From the listing below, pull out every line where the string "computer" appears.

------------------------

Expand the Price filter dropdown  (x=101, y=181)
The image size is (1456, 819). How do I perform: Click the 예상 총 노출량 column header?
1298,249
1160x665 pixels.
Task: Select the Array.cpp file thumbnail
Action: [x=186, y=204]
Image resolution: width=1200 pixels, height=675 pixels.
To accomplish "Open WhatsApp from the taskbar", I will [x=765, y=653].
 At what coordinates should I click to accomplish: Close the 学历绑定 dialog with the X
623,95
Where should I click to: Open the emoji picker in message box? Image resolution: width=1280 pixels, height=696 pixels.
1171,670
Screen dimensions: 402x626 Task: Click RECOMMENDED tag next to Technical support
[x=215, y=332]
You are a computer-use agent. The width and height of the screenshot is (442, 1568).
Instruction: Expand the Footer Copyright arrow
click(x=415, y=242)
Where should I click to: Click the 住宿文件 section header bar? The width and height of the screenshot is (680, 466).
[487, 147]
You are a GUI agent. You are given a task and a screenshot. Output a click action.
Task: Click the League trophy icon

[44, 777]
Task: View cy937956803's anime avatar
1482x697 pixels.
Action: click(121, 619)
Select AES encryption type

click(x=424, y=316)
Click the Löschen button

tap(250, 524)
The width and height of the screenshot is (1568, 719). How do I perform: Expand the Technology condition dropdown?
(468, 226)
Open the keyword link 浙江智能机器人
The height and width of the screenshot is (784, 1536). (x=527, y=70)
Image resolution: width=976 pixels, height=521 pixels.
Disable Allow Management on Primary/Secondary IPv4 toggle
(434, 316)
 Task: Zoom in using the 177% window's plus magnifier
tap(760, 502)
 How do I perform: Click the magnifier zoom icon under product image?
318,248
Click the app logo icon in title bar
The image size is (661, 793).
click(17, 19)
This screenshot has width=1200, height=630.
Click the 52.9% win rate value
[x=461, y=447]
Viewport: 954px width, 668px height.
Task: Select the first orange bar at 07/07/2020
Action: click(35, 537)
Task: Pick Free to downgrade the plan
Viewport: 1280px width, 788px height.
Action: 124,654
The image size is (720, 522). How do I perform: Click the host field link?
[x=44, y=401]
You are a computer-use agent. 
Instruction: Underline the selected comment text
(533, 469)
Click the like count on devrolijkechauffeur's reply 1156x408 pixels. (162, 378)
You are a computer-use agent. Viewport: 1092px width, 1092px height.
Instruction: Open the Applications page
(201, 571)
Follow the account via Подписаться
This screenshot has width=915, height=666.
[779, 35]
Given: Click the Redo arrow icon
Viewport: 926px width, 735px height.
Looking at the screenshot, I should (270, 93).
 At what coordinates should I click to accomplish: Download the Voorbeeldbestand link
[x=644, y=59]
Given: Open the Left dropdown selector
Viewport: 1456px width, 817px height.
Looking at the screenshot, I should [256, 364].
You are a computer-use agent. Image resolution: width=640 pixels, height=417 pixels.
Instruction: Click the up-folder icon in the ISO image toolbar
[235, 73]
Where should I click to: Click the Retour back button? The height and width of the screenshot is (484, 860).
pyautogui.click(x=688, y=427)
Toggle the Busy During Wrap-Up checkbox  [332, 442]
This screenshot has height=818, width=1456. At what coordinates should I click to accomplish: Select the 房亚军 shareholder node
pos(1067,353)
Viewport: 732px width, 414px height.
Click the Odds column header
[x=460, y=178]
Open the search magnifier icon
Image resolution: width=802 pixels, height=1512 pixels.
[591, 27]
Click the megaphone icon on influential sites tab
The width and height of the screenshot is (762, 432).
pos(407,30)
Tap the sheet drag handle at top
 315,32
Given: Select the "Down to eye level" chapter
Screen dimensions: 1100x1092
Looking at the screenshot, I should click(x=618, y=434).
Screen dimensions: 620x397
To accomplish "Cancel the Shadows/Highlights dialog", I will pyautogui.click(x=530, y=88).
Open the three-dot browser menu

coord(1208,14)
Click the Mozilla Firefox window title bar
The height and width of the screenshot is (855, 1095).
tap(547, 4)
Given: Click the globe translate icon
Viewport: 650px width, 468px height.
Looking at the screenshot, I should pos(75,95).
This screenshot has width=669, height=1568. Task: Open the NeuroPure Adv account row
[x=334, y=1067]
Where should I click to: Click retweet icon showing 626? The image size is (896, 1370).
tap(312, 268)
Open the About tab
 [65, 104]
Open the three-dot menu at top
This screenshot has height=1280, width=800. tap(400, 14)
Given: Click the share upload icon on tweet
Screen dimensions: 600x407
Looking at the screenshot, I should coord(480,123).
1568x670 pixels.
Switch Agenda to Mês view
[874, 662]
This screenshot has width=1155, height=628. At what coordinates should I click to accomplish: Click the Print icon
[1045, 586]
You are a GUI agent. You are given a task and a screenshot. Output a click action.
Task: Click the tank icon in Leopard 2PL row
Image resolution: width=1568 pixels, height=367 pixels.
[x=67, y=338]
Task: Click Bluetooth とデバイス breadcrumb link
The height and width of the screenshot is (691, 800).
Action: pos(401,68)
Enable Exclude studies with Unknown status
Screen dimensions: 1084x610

------------------------

## WRITTEN REPLY
You are a computer-use agent. The width and height of the screenshot is (442, 1568).
You are a computer-use agent. 
You are a computer-use agent. Viewport: 1092px width, 1092px height.
You are a computer-use agent. Image resolution: width=640 pixels, height=417 pixels.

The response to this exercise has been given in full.